Mark Pitcavage, a senior research fellow with the league's Center on Extremism, said that even those on the right, though, have "viewed these protests very differently and shown up for different reasons." And while they have been present, he said, they have mostly not caused problems, as they represent a "tiny minority" of those demonstrating.

"Most of the people taking part in these are - whatever side you want - not extremists," Pitcavage said. "They're just folks, whether they like or dislike the protests."

There have, though, been some notable exceptions.

In Oakland, Calif., authorities on Tuesday announced charges against two men who allegedly killed a security officer outside a federal building there on May 29, when they knew most law enforcement would be busy responding to protests.

Authorities allege Steven Carrillo, an adherent of the radical fringe Boogaloo movement that openly anticipates a civil war, killed one security guard and injured another. Officials say he was aided by Robert Justus, who allegedly drove a van that authorities said Carrillo fired from. Carrillo was previously arrested in connection with the killing a sheriff's deputy in June.

FBI Special Agent in Charge John Bennett said the two men "came to Oakland to kill cops," and thought the mass protests going on at the time would keep most law enforcement in the city busy, making it easier to conduct such an attack.

[Vehicles striking protesters raises disturbing echoes of 2017 Charlottesville attack]

In Bethel, Ohio, over the weekend, 80 or so expected demonstrators for a Black Lives Matter protest ended up dwarfed Sunday afternoon by some 700 counterprotesters - motorcycle gangs, "back the blue" groups and proponents of the Second Amendment, village officials said. Some carried rifles, a local news station reported, while others brought baseball bats and clubs.

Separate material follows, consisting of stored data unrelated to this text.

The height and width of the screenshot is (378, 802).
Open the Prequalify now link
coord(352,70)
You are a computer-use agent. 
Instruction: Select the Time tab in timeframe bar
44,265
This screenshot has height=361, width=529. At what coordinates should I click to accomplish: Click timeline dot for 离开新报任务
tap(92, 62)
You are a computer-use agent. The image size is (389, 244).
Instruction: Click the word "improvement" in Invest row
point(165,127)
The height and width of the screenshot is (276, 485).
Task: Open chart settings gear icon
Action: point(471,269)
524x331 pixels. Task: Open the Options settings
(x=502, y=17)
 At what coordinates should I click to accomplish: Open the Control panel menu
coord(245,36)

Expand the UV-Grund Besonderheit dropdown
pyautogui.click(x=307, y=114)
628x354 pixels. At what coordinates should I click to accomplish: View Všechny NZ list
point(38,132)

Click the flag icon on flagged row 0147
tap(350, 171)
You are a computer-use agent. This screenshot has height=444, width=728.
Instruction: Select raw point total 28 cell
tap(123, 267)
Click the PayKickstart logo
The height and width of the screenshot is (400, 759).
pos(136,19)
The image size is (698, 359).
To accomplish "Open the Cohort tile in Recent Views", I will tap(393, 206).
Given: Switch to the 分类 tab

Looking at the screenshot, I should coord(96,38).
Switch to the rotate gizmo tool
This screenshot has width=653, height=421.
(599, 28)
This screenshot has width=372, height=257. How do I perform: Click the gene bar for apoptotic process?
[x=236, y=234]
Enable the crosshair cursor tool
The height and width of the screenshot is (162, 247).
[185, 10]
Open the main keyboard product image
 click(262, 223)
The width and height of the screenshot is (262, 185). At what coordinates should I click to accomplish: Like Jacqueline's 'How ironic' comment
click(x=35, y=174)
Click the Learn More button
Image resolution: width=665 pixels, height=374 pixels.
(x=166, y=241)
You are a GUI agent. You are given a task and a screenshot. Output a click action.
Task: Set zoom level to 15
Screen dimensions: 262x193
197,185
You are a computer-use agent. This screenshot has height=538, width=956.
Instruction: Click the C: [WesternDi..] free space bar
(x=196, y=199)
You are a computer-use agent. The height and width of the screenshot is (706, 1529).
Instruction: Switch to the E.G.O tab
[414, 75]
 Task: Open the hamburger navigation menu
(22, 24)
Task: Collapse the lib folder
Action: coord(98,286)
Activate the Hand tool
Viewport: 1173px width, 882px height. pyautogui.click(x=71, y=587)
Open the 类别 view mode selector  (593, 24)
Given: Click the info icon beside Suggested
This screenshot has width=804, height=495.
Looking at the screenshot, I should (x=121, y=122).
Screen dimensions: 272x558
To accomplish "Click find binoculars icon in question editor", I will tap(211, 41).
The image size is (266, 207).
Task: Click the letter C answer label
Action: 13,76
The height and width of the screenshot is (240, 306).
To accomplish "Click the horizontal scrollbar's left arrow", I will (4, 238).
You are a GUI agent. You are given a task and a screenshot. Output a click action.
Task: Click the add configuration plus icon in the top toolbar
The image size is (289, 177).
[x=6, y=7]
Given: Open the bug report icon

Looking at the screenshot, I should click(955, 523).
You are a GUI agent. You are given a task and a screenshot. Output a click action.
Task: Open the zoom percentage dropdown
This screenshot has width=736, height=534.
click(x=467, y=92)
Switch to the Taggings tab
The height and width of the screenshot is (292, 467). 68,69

Police said they are investigating about 10 "incidents" from the clashes that followed, including a demonstrator being punched in the head.

The Albuquerque Police Department said Tuesday that it had arrested Steven Ray Baca, 31, in connection with the shooting in Albuquerque, where protesters were trying to topple the monument to de Oñate, a 16th-century despot who massacred indigenous people.

Police charged Baca with aggravated battery with a deadly weapon, a felony, according to a criminal complaint. Baca's longtime girlfriend, Jacqueline Valdez, confirmed Tuesday that Baca has an attorney, but she declined to give the lawyer's name or offer other details.

Authorities said Scott Williams, 39, was the victim. Laura Schauer Ives, an attorney for his family, said Williams remains in the hospital.

"His family very much is certain that had Scott not taken the bullets from Mr. Baca that the community, somebody in the community he cared about would have been harmed," she said, adding that Williams's family "has very, very serious concerns about the Albuquerque Police Department's failure to respond to what was obvious escalating violence at what was supposed to be a peaceful protest."

City officials defended the police response, saying that officers responded to the shooting within minutes and that their job was complicated by the dozens of guns and other weapons they recovered from people on the scene.

Mayor Tim Keller, a Democrat, denounced "outside groups interfering with peaceful protests" who come with weapons and attempt to "prop up white supremacy." But he said constitutional rights limit local officials' ability to keep such groups away from demonstrations like that in Albuquerque.

In the hours leading up to the violence Monday, protesters faced off with members of an armed group of civilians that calls itself the New Mexico Civil Guard, and counterprotesters toting "All lives matter" signs.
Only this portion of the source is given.